# TASK DESCRIPTION
Would you please output the records exactly as they appear below?

>>>

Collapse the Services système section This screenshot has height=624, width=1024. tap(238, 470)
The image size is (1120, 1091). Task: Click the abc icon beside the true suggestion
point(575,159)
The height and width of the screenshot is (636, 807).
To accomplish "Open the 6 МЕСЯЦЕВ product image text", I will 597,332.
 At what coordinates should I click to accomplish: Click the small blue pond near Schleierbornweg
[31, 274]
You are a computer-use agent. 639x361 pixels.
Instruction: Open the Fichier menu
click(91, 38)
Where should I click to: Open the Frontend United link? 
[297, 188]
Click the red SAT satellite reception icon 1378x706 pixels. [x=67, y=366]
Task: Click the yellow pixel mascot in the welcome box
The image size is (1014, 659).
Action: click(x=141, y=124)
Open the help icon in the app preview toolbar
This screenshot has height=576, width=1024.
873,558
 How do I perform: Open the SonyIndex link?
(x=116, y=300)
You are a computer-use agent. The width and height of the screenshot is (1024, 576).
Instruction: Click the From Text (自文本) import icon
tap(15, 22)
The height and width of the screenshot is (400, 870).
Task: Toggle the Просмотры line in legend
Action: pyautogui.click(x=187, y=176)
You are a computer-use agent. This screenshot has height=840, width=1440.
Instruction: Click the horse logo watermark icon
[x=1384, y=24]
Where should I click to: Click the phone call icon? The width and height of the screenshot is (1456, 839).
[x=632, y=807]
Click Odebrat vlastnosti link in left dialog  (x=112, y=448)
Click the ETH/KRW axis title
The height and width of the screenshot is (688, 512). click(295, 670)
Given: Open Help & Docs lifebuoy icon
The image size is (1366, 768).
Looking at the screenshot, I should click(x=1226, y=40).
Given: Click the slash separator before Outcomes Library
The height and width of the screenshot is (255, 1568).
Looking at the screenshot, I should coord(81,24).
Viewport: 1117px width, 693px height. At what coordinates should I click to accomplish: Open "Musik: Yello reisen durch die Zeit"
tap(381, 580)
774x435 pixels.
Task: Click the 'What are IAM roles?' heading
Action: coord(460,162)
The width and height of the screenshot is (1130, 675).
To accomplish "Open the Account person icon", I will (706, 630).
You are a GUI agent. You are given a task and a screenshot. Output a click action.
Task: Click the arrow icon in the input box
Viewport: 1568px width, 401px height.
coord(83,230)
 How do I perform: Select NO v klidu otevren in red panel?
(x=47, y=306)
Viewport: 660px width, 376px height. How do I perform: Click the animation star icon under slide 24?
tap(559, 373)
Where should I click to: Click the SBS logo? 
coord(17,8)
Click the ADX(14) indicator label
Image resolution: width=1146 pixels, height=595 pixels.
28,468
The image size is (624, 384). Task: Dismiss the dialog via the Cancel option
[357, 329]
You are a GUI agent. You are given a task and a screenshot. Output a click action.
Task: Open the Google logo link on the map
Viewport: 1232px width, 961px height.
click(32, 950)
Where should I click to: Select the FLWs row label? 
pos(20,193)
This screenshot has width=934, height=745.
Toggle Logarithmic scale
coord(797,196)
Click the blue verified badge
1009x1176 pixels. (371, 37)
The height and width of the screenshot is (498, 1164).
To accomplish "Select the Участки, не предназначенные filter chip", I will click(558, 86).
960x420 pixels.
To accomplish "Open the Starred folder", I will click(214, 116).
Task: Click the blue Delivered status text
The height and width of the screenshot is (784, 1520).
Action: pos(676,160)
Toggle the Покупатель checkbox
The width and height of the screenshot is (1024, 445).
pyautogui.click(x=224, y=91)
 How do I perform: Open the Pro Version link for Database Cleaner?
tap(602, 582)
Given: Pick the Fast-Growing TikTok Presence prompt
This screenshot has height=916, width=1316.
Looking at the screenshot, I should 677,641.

<<<

# SOLUTION
Collapse the Services système section This screenshot has height=624, width=1024. tap(238, 470)
The image size is (1120, 1091). Task: Click the abc icon beside the true suggestion
point(575,159)
The height and width of the screenshot is (636, 807).
To accomplish "Open the 6 МЕСЯЦЕВ product image text", I will 597,332.
 At what coordinates should I click to accomplish: Click the small blue pond near Schleierbornweg
[31, 274]
You are a computer-use agent. 639x361 pixels.
Instruction: Open the Fichier menu
click(91, 38)
Where should I click to: Open the Frontend United link? 
[297, 188]
Click the red SAT satellite reception icon 1378x706 pixels. [x=67, y=366]
Task: Click the yellow pixel mascot in the welcome box
The image size is (1014, 659).
Action: click(x=141, y=124)
Open the help icon in the app preview toolbar
This screenshot has height=576, width=1024.
873,558
 How do I perform: Open the SonyIndex link?
(x=116, y=300)
You are a computer-use agent. The width and height of the screenshot is (1024, 576).
Instruction: Click the From Text (自文本) import icon
tap(15, 22)
The height and width of the screenshot is (400, 870).
Task: Toggle the Просмотры line in legend
Action: pyautogui.click(x=187, y=176)
You are a computer-use agent. This screenshot has height=840, width=1440.
Instruction: Click the horse logo watermark icon
[x=1384, y=24]
Where should I click to: Click the phone call icon? The width and height of the screenshot is (1456, 839).
[x=632, y=807]
Click Odebrat vlastnosti link in left dialog  (x=112, y=448)
Click the ETH/KRW axis title
The height and width of the screenshot is (688, 512). click(295, 670)
Given: Open Help & Docs lifebuoy icon
The image size is (1366, 768).
Looking at the screenshot, I should click(x=1226, y=40).
Given: Click the slash separator before Outcomes Library
The height and width of the screenshot is (255, 1568).
Looking at the screenshot, I should coord(81,24).
Viewport: 1117px width, 693px height. At what coordinates should I click to accomplish: Open "Musik: Yello reisen durch die Zeit"
tap(381, 580)
774x435 pixels.
Task: Click the 'What are IAM roles?' heading
Action: coord(460,162)
The width and height of the screenshot is (1130, 675).
To accomplish "Open the Account person icon", I will (706, 630).
You are a GUI agent. You are given a task and a screenshot. Output a click action.
Task: Click the arrow icon in the input box
Viewport: 1568px width, 401px height.
coord(83,230)
 How do I perform: Select NO v klidu otevren in red panel?
(x=47, y=306)
Viewport: 660px width, 376px height. How do I perform: Click the animation star icon under slide 24?
tap(559, 373)
Where should I click to: Click the SBS logo? 
coord(17,8)
Click the ADX(14) indicator label
Image resolution: width=1146 pixels, height=595 pixels.
28,468
The image size is (624, 384). Task: Dismiss the dialog via the Cancel option
[357, 329]
You are a GUI agent. You are given a task and a screenshot. Output a click action.
Task: Open the Google logo link on the map
Viewport: 1232px width, 961px height.
click(32, 950)
Where should I click to: Select the FLWs row label? 
pos(20,193)
This screenshot has width=934, height=745.
Toggle Logarithmic scale
coord(797,196)
Click the blue verified badge
1009x1176 pixels. (371, 37)
The height and width of the screenshot is (498, 1164).
To accomplish "Select the Участки, не предназначенные filter chip", I will click(558, 86).
960x420 pixels.
To accomplish "Open the Starred folder", I will click(214, 116).
Task: Click the blue Delivered status text
The height and width of the screenshot is (784, 1520).
Action: pos(676,160)
Toggle the Покупатель checkbox
The width and height of the screenshot is (1024, 445).
pyautogui.click(x=224, y=91)
 How do I perform: Open the Pro Version link for Database Cleaner?
tap(602, 582)
Given: Pick the Fast-Growing TikTok Presence prompt
This screenshot has height=916, width=1316.
Looking at the screenshot, I should 677,641.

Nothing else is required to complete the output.